5 - Matrix üzerine yapılan yorumlardan birinde sistem içinde arıza yaratacak bir kaynağa değinilir. Bu insani serbest iradedir. Kozada yaşayanlar bir sanrı içinde yaşarlar. Ama bir kez bunun sanrı olduğunu keşfederlerse karşı çıkabilirler.
 
6 - Aslında gerçekliğin, problemlerimizin çoğunun çözümsüz durduğu bir pazarı yoktur.
 
7 - Matrix filmleri teknolojik sihirin harika bir sanat ürünüdür. Eğer bir mesajları varsa, bu teknolojinin sihir olmadığıdır. Teknoloji gerçekte insan hayatını değiştiremez.

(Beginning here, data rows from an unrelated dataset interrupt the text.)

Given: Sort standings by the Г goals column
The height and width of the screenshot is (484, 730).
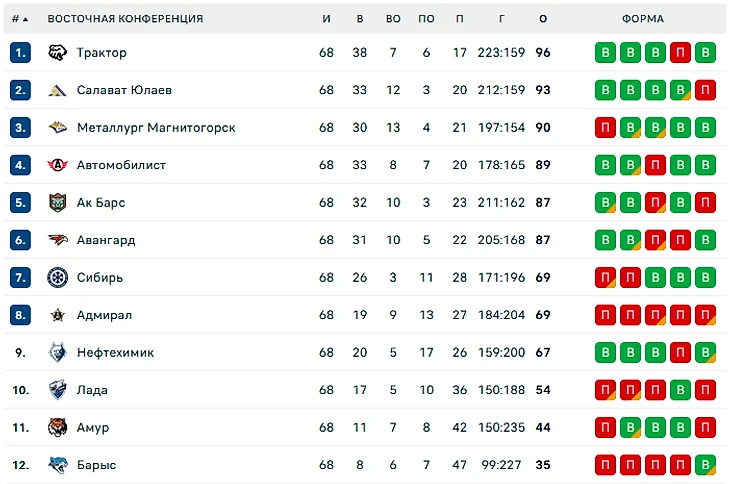Looking at the screenshot, I should click(x=501, y=19).
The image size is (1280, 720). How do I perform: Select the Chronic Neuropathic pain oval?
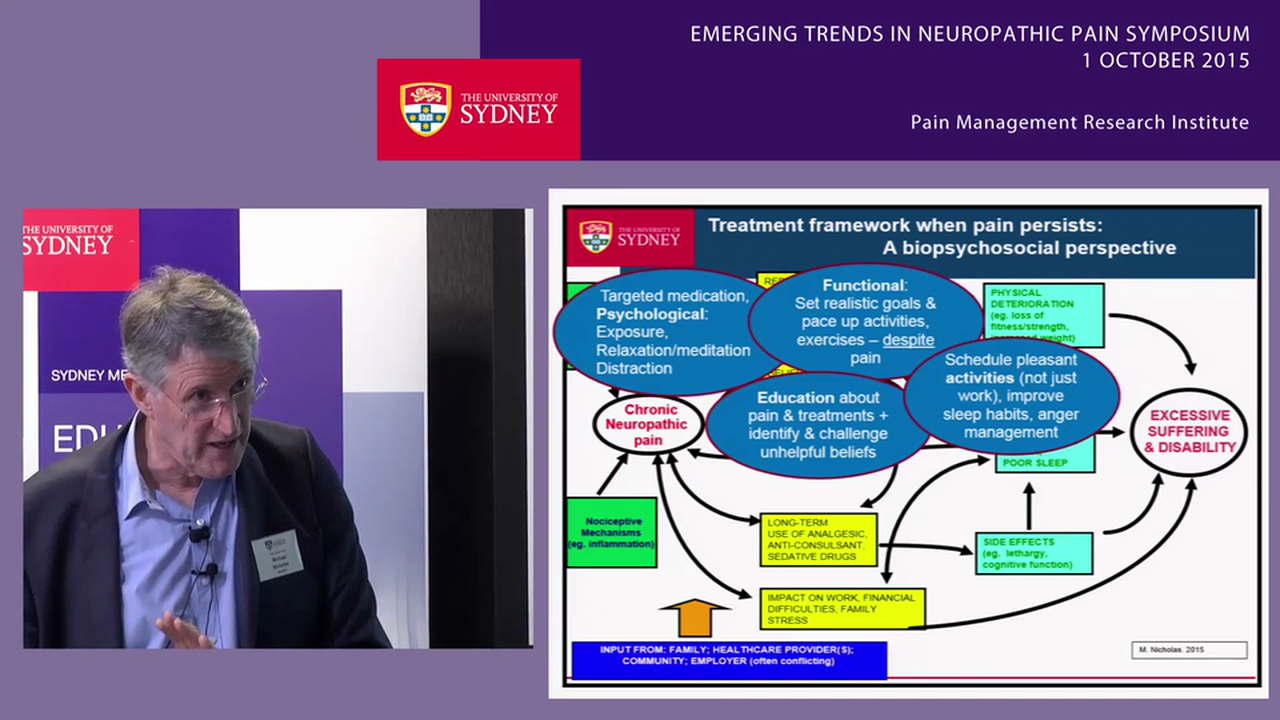pos(649,424)
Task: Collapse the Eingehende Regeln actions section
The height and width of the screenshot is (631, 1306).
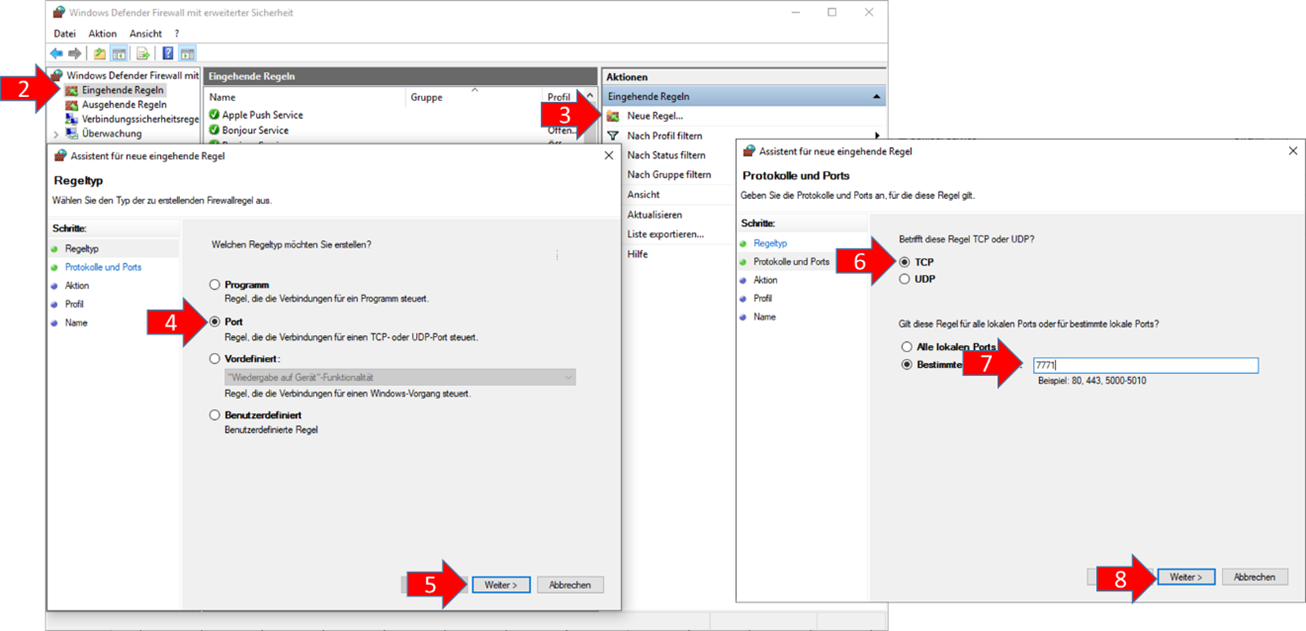Action: click(876, 97)
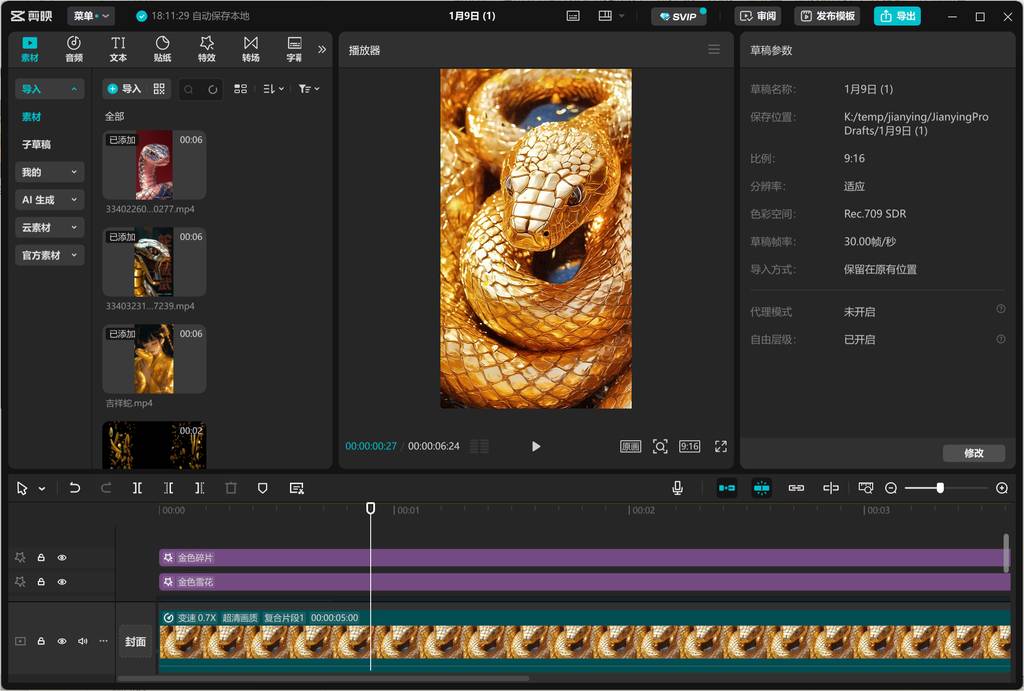Switch to the 音频 audio tab
The height and width of the screenshot is (691, 1024).
[x=74, y=49]
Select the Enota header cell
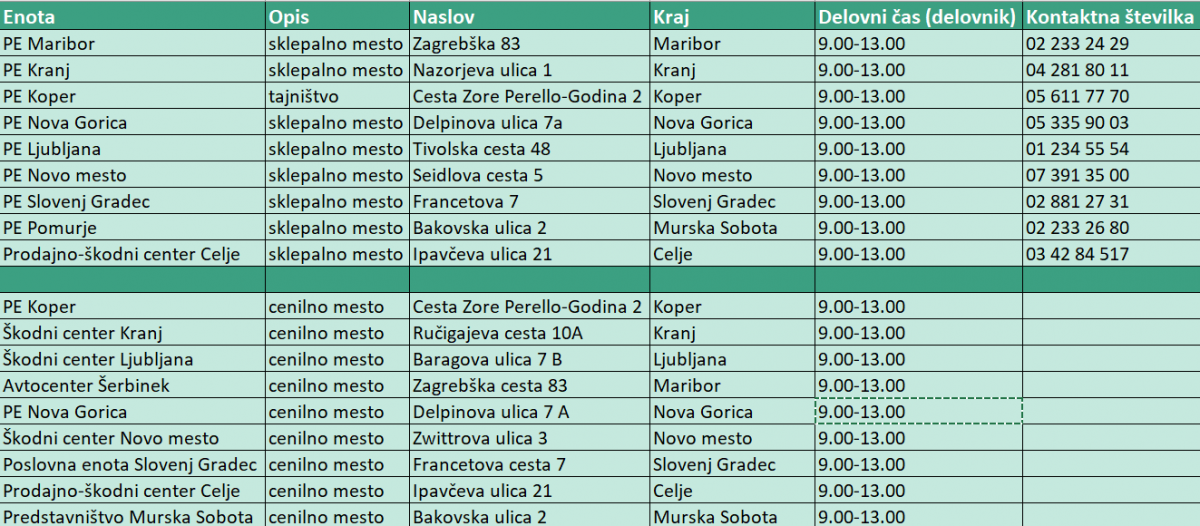Viewport: 1200px width, 526px height. tap(132, 17)
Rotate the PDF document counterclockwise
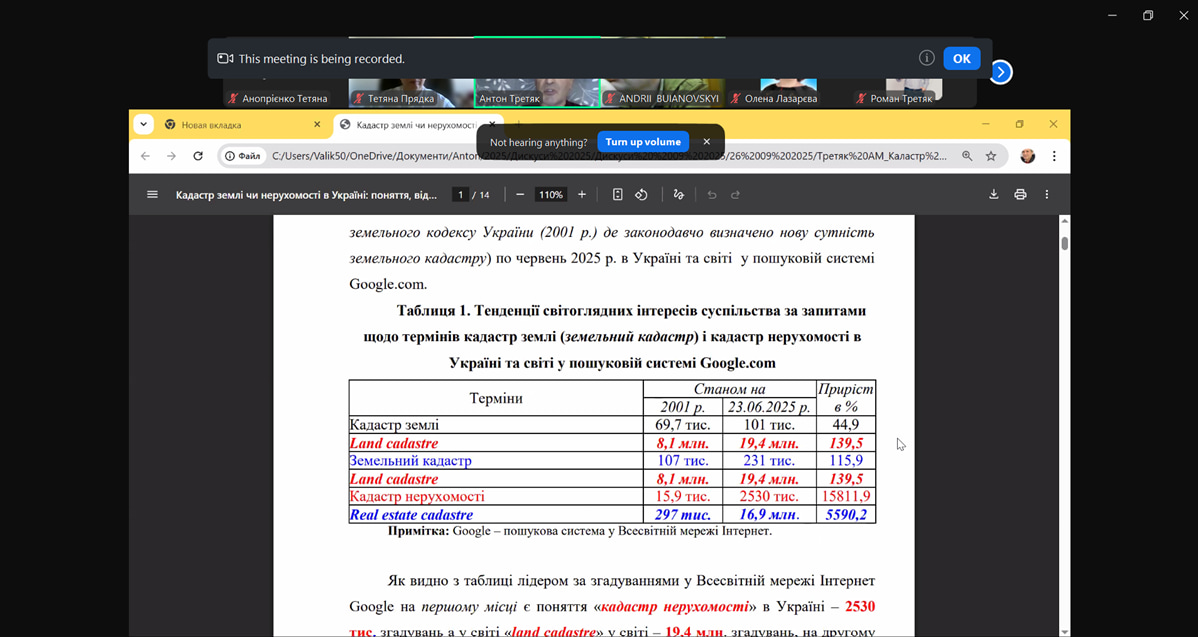 pos(642,195)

Matrix filminde Morpheus’un hovercraftındaki asilerden biri olan Cypher zamanla insan ve makine arasıhdaki bitmez tükenmez savaştan yorulmuştur. Bu gerçeği hiç bilmediği, kozasında mutlu hayatını sürdürdüğü anları özlemektedir. Sonunda aşırı yorulur ve ajan Smith’le bir anlaşma yapar. Neo’nun yerini ele verecek, bunun karşılığında sorunsuz eski durumuna, mavi hap yuttuğu zamanlara dönebilecektir. Arkadaşlarına ihanet eder. Çok kayıplar verdirir ve kendi de telef olur gider.

 
Lem insanların rüyalar âlemini kargaşa ve kavgalarla dolu gerçek dünyaya tercih edeceklerinden korkmaktaydı.
 
Bu korkuyu simgeleyen Cypher, ihaneti karşılığında sadece eski konumuna dönmeyi isterken, bildiği gerçekliği de tümden unutmak ister.
 
Bu mümkün müdür?
 
Şu anda dünyanın her yerinde kitlesel medya tarafından oluşturulmuş illüzyon içinde yaşamayı seçenler vardır. Bunlar sanıldığı gibi tümden mavi hap yutanlar değildirler.
 
Zamanımızda mavi hap konumunda kalmak iyice zorlaşmıştır. Kitle iletişim araçları bizi yamulmuş, anlamı dönmüş de olsa gerçeklikle bombalarlar. Bu nedenle kursaklarımızdan geçen artık kahverengi bir haptır. Cypher hapıdır. Yaşanan illüzyonun gerçek olmadığını, sonsuza kadar devam etmeyeceğini biliriz, ama mış gibi yaparız. Bir sabah mış gibi gerçekliğine uyanacağımızı hayal eder dururuz. Cypherlık yaparak gerçekliği görmezden gelmeye çabalarız. Markalı giysiler, yeni bir araba, hızlı bir bilgisayarla kaçış yolunda tutunmaya çabalarız. 
 
Sonra bir an gelir, illüzyon çöker ve kaba gerçeklik acımasızca üzerimize abanır.
 
Başta savaş ve çevre felaketleri olmak üzere bir çok acil sorun bize kırmızı hap sunmak üzere sırasını beklemektedir.
 
Külyutmazlık formatı kaçınılmazdır yani.